DJ/Producer Dennis White aka Latroit won a Grammy for his remix of Depeche Mode’s track ‘You Move’ at this year’s 60th Grammy Awards, at Madison Square Gardens, New York.
His current release ‘Feather’ with Lliam Taylor & Aussie vocalist Charlz is currently being played on radio across Australia.
When Ozclubbers spoke to Latroit, he had just returned home to LA from New York and was decompressing from an intense week. He talks about the surrealness of winning a Grammy and how he came to work on the Depeche Mode classic “You Move”.
How did you come to work with Depeche Mode?

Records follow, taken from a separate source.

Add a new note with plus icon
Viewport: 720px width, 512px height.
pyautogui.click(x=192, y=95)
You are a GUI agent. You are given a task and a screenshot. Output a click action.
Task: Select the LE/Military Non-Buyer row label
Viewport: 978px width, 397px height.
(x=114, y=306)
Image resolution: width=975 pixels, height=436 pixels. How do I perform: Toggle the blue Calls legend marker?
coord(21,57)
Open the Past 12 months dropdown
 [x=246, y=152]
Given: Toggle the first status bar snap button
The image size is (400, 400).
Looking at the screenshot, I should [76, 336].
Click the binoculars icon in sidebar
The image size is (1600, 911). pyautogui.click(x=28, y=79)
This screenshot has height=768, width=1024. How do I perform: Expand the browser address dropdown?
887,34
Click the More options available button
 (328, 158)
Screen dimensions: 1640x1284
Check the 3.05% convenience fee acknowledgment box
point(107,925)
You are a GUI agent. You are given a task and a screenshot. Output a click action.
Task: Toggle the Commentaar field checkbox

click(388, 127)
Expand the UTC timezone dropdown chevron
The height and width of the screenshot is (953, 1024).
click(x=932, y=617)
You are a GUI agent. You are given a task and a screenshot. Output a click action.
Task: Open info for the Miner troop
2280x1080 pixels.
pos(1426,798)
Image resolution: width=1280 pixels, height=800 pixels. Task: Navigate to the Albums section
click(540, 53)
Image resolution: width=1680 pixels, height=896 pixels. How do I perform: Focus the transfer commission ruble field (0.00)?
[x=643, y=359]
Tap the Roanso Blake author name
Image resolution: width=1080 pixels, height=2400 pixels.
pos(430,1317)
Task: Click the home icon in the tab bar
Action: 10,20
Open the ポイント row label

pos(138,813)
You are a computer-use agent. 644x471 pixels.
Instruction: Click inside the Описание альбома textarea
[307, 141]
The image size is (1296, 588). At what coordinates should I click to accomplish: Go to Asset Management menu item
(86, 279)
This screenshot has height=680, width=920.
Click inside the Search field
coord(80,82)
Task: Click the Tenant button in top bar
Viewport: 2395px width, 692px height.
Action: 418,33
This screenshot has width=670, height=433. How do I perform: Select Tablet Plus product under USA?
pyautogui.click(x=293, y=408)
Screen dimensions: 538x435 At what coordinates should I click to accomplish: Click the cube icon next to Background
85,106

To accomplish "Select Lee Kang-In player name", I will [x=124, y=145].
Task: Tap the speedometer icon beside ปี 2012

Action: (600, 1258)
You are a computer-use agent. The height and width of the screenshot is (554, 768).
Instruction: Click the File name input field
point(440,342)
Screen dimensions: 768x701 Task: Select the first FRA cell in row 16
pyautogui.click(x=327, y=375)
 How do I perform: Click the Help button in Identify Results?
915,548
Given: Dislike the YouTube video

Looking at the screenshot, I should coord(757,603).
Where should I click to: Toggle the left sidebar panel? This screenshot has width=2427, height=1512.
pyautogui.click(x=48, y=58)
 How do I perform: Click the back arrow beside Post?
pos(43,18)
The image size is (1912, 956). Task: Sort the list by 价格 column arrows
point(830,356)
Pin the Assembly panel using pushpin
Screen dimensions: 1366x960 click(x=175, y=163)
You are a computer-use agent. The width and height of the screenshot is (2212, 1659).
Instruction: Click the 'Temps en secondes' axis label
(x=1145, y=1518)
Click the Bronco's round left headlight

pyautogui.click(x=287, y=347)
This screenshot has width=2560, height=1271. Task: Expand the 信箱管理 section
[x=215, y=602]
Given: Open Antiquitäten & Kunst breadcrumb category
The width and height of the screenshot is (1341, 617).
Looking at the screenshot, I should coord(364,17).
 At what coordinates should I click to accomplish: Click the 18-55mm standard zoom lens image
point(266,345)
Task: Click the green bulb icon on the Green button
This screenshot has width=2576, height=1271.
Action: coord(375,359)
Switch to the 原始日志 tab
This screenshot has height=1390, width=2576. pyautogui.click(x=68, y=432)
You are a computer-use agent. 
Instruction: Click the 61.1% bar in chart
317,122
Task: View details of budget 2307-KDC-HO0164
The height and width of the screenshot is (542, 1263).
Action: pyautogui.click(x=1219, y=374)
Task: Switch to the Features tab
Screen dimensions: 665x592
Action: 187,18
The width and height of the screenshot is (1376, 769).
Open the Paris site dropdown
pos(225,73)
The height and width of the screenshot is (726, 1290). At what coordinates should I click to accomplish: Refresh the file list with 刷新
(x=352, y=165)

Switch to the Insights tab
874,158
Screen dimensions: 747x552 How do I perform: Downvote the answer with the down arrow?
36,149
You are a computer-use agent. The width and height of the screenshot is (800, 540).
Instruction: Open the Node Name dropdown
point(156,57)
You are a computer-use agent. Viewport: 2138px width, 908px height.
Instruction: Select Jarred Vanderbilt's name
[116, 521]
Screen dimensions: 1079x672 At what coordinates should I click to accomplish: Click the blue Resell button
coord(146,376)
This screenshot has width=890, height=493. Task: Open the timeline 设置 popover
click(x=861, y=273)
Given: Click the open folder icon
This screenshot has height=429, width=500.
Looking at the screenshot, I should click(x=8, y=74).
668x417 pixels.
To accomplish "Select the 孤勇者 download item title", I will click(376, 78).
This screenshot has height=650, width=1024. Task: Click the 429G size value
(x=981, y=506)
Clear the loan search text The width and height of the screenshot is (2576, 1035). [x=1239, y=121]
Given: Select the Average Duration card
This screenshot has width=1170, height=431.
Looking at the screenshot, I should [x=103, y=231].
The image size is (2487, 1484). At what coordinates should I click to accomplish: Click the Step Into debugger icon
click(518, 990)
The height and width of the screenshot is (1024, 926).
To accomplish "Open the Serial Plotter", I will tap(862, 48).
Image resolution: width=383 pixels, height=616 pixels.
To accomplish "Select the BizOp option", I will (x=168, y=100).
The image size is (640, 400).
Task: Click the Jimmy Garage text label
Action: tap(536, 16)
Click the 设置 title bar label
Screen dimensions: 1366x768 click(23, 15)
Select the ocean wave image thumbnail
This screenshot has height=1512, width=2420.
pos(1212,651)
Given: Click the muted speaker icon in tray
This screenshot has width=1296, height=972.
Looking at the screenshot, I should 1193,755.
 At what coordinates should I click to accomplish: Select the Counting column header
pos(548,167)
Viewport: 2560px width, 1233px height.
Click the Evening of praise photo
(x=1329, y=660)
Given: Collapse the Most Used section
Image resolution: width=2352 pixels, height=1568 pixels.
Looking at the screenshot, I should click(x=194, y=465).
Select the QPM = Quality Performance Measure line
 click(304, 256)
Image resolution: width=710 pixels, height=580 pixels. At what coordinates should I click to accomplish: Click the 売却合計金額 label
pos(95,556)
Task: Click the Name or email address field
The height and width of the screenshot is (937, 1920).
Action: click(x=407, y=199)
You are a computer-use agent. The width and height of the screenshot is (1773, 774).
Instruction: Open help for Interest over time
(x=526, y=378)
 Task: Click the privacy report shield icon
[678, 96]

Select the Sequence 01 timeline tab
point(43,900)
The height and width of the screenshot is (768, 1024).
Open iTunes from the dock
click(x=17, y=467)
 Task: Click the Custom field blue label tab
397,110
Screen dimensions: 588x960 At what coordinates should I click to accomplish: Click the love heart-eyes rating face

I was approached to remix the song and when I heard the vocal I like the way you move I just thought it was such a great vocal for a dance remix. I couldn’t get it out of my head and I had the entire remix done in my brain pretty quickly after hearing the vocal.
It was really natural, it came to me really quickly. Maybe just one day of prep. It has taken me 5 or 6 days previously to do a remix, but that is usually when I was overthinking things. Sometimes it’s just best to embrace the notion that your first idea is your best idea”.
You recently worked with Aussie vocalist Charlz on the track Feather. Can you tell us about how you and Charlz linked up?
I have been a fan of hers for a long time, I was familiar with her voice, we were linked up by a friend of mine. Charlz is the greatest undiscovered talent in the world, she’s my favourite vocalist, I love her work on Feather and I’m excited to see how her career evolves.
What advice would you give up and coming producers given the amount of music being released on a weekly basis (estimated 30,000 tracks on Beatport).
My advice is always the same for up and coming producers. Listen to what everyone else is doing, and then do the total opposite. Find a way to stand out from the crowd because you are far more likely to be ignored doing what everyone else is doing, than you are if you’re doing something that’s different and unique.
So, my two bits of advice are always the same, be good at your craft, be good! Put in the time, don’t fuck around on twitter and Instagram so much, get in there and be good at your craft. Just be conscious of doing something that’s unique that is natural to you. It’s so tempting when you hear something popular to want to do something that will fit but be unique.
How long does it take you to make professional tracks?
Sometimes a day but I’ve worked on songs for 6 months, if I’m not feeling it, I’ll shelf it and come back to it. There are songs I’ve let lay around for a few years. But try to find a balance and move on.
What's your favourite synth?
I have a Roland Juno 6 that I brought in 84’. It’s my favourite synth because I saved up to buy it. It was the first thing I played around with and that’s how I fell in love with electronic music. I still have it in my studio and I use it in some of my songs.
What’s it like winning a Grammy? – It’s a surreal experience at first. You’re asked - what’s it feel like when you hear your name? Well it doesn’t feel like anything, but your like, I heard my name and I was like oh shit! I didn’t prepare a speech because I wasn’t going to win this thing. So I had like about 15 seconds between this seat and that stage to figure out what the hell I’m going do in front of a room full of people. I really went straight to focusing on that and then there’s a bunch of stuff that happens backstage after that. There isn’t really a lot of time for it to sink in. Dave Chappelle won best comedy album and his speech summed it up perfectly, he said - I’d like to thank my wife, my dad etc etc and at the end he says “see you on Monday” and that’s exactly what it’s like. You arrive home and your back to taking out the garbage and doing your laundry.